▸ Activity:
Using the entries below, restate word for word only the lines from the one with "This screenshot has width=1440, height=1000." to the final line, leaving the pictures out.

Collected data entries
:::::

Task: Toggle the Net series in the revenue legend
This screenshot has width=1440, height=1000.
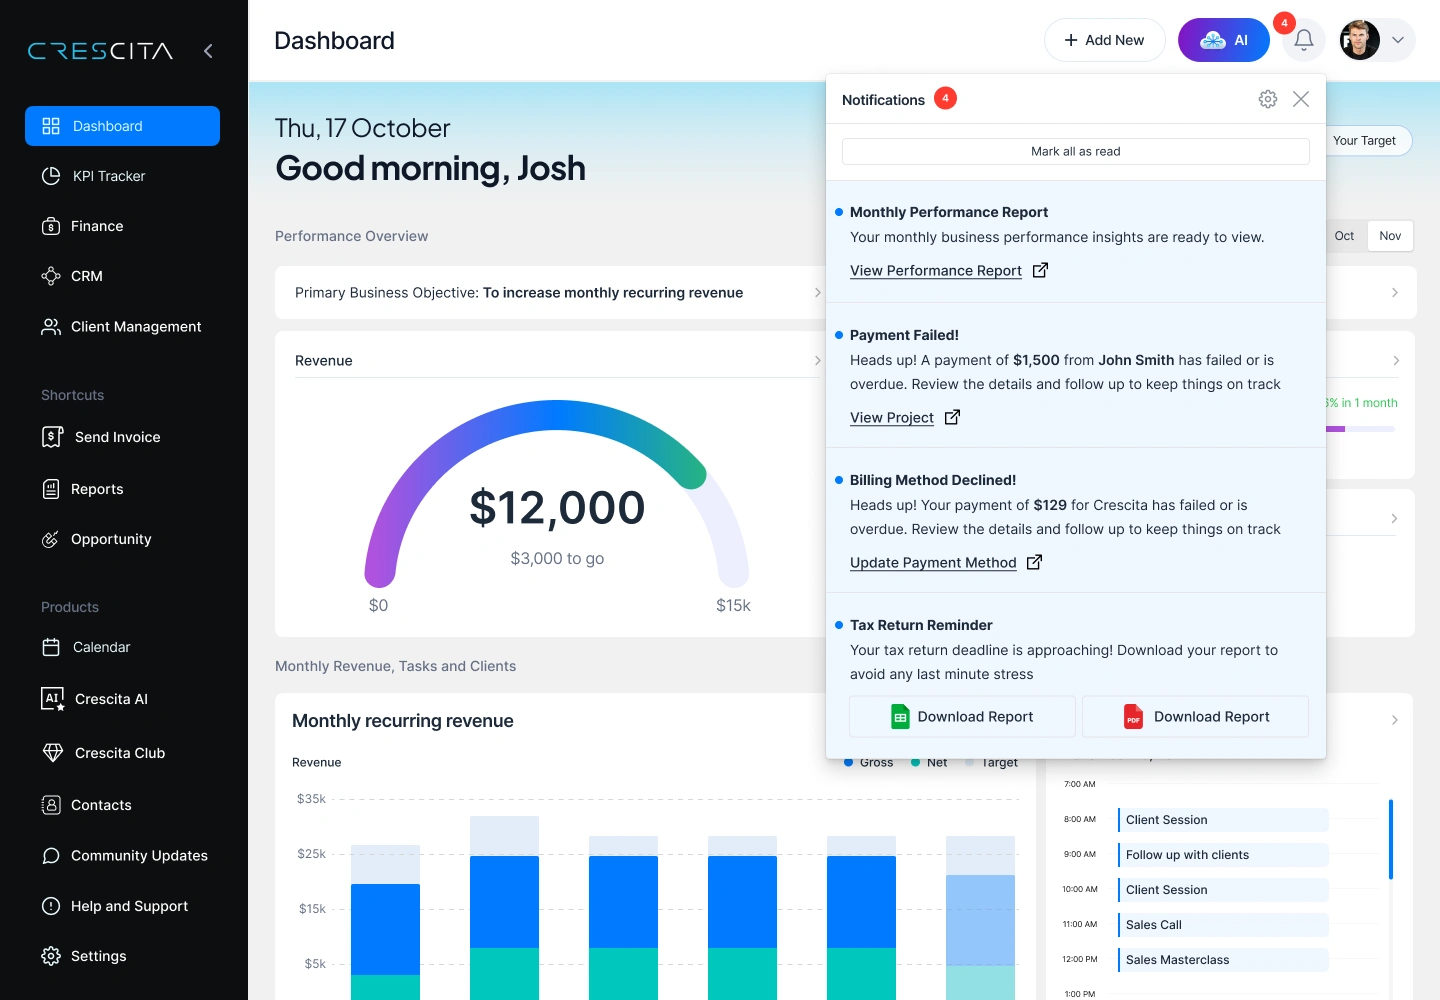Action: click(928, 762)
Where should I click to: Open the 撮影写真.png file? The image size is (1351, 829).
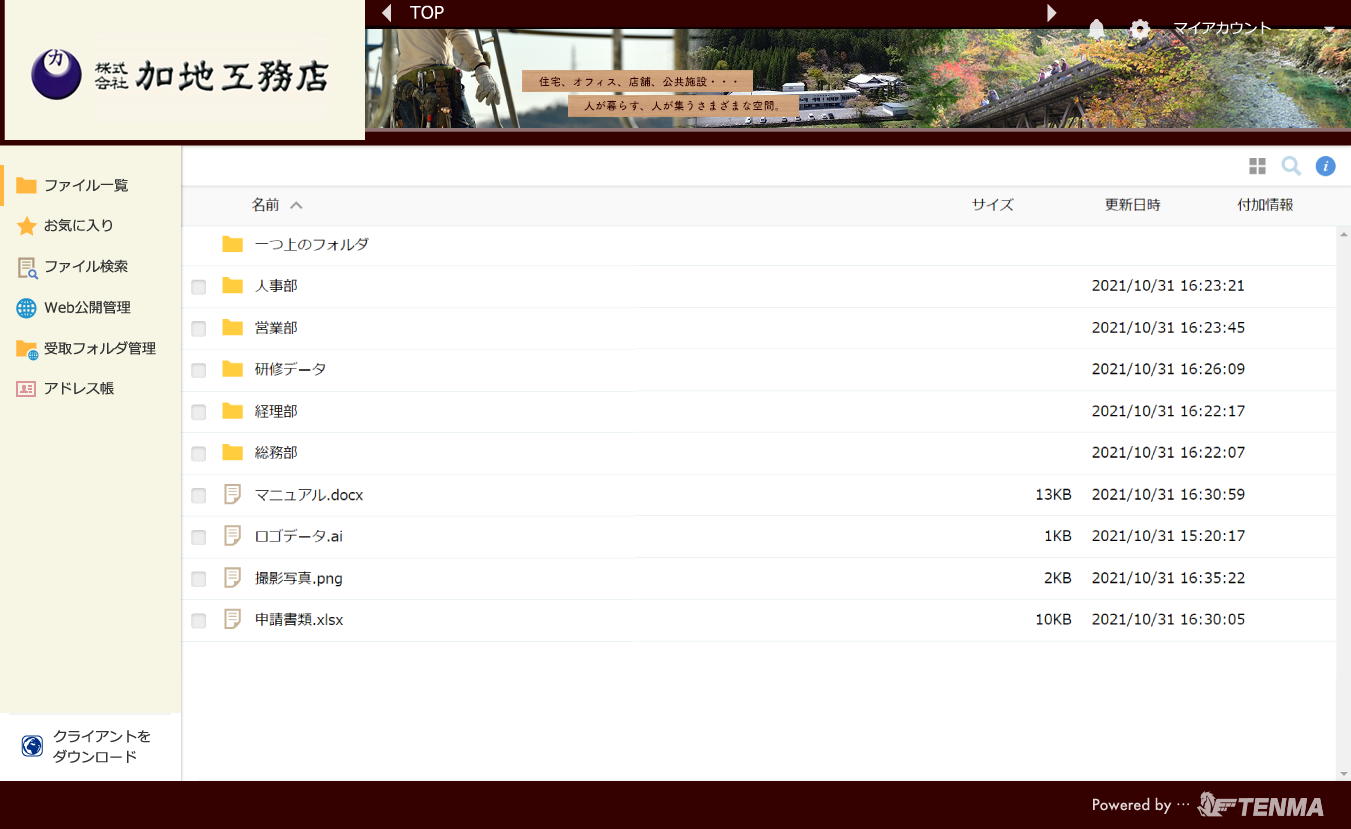[x=298, y=578]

:::::

▸ Exercise response:
This screenshot has width=1440, height=1000.
Action: click(928, 762)
Where should I click to: Open the 撮影写真.png file? The image size is (1351, 829).
[x=298, y=578]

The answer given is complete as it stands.